As a result, car buyers — especially those with lower incomes — are having a hard time finding an electric vehicle they can afford, even with CARB’s incentives.

CARB’s Funding Plan for Clean Transportation Incentives for fiscal year 2022/23 boosts the rebate amounts for low-income car buyers.

Under the Clean Vehicle Rebate Project (CVRP), rebates for low-income buyers will increase to $7,500 for a fuel cell car (FCEV) or a battery-electric vehicle (BEV), and $6,500 for a plug-in hybrid (PHEV). That compares to current low-income rebates of $7,000 for an FCEV, $4,500 for a BEV and $3,500 for a PHEV.

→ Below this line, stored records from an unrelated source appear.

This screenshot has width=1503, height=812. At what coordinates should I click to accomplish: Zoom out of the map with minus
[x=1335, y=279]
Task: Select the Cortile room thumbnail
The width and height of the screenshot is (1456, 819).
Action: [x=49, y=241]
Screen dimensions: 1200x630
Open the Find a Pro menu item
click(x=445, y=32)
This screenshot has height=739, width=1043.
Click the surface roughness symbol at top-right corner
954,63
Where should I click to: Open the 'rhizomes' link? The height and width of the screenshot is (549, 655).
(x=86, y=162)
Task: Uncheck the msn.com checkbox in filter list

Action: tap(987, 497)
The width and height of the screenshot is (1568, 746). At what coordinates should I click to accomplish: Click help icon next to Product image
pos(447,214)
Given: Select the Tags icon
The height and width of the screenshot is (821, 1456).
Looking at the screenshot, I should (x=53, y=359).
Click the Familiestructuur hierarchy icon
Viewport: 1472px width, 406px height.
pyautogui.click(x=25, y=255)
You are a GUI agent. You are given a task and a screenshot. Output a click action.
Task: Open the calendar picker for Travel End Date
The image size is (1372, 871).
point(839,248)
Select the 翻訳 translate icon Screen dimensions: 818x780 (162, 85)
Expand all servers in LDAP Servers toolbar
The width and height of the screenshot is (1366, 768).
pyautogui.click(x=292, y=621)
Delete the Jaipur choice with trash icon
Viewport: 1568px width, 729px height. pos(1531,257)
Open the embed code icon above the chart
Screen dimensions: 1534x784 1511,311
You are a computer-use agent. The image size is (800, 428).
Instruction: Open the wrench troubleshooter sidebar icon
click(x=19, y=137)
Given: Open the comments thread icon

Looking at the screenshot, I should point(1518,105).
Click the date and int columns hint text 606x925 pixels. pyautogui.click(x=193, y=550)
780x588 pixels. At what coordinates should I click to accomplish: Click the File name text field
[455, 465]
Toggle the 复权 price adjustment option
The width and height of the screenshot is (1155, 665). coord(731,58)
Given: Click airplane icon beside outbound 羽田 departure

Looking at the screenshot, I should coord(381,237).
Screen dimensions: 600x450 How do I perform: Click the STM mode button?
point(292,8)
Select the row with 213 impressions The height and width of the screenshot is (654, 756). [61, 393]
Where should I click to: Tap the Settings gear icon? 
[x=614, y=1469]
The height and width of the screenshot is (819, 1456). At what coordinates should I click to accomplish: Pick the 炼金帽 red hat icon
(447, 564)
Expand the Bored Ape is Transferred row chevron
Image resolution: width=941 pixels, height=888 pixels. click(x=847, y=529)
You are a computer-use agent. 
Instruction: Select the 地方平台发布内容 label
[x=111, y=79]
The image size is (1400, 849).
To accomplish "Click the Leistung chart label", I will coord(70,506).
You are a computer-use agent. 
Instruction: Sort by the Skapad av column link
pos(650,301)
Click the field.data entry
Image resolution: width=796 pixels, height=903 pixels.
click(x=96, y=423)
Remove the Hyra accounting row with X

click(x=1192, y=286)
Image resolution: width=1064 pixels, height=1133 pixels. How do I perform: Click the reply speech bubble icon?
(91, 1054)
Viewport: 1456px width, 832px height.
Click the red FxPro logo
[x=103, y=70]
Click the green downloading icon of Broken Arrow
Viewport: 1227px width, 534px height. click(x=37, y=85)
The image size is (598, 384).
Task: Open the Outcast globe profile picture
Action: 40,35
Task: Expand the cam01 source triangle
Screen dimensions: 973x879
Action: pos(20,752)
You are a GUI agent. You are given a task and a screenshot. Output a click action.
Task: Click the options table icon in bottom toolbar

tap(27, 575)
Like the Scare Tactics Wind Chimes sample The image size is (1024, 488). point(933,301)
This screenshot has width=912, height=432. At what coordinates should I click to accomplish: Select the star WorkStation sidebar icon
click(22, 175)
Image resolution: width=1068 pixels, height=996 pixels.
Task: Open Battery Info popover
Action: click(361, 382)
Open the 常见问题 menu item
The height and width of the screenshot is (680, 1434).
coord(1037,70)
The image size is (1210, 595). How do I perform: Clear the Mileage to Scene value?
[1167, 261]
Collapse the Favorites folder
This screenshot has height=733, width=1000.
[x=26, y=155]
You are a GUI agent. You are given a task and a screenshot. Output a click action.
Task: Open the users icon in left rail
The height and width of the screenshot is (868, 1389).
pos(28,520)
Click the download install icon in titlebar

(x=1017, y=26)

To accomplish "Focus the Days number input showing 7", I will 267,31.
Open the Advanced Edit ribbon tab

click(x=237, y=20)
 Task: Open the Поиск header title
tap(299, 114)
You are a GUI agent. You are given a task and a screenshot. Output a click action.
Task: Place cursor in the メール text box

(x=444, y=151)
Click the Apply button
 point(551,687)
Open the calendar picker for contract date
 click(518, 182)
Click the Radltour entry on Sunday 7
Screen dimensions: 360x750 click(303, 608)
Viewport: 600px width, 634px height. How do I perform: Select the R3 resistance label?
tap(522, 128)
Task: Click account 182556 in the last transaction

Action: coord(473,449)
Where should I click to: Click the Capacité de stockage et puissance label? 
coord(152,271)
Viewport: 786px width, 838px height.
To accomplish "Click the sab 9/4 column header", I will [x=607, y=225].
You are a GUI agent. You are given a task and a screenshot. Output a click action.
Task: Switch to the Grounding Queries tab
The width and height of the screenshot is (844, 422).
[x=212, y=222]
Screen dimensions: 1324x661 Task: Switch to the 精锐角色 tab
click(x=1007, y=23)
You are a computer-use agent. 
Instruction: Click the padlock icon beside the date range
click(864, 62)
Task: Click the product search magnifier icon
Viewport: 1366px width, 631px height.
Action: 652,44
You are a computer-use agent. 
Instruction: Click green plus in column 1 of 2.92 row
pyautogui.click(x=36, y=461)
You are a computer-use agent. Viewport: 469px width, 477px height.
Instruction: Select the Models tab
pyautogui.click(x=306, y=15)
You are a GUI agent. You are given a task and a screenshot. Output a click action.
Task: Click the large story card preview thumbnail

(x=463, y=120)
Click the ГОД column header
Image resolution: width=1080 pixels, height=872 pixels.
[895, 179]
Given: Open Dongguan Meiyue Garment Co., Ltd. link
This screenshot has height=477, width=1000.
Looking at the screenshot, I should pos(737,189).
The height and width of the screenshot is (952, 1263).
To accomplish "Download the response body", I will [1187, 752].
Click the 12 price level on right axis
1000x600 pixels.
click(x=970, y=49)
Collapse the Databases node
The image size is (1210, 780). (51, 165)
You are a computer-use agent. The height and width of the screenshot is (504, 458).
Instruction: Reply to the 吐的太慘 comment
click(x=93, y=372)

Car buyers with annual incomes exceeding 400% of the federal poverty level but below the CVRP income cap may be eligible for the program’s standard rebate: $4,500 for an FCEV, $2,000 for a BEV and $1,000 for a PHEV.

Rebates are also increasing in the Clean Cars for All (CC4A) program, which is for low-income drivers scrapping an old vehicle. Participants can receive up to $10,000 for a new or used BEV or FCEV, $9,500 for a plug-in hybrid, or $7,000 for a conventional hybrid. An additional $2,000 will be available for residents of disadvantaged communities who are buying a plug-in hybrid or zero-emission vehicle.

Current incentive amounts under CC4A are up to $9,500 for a new or used BEV, FCEV or PHEV.

Low-income buyers can stack the CVRP and CC4A rebates to receive as much as $19,500 in incentives. A low-interest financing program is also available to low-income drivers, as is a $2,000 prepaid card for public EV charging.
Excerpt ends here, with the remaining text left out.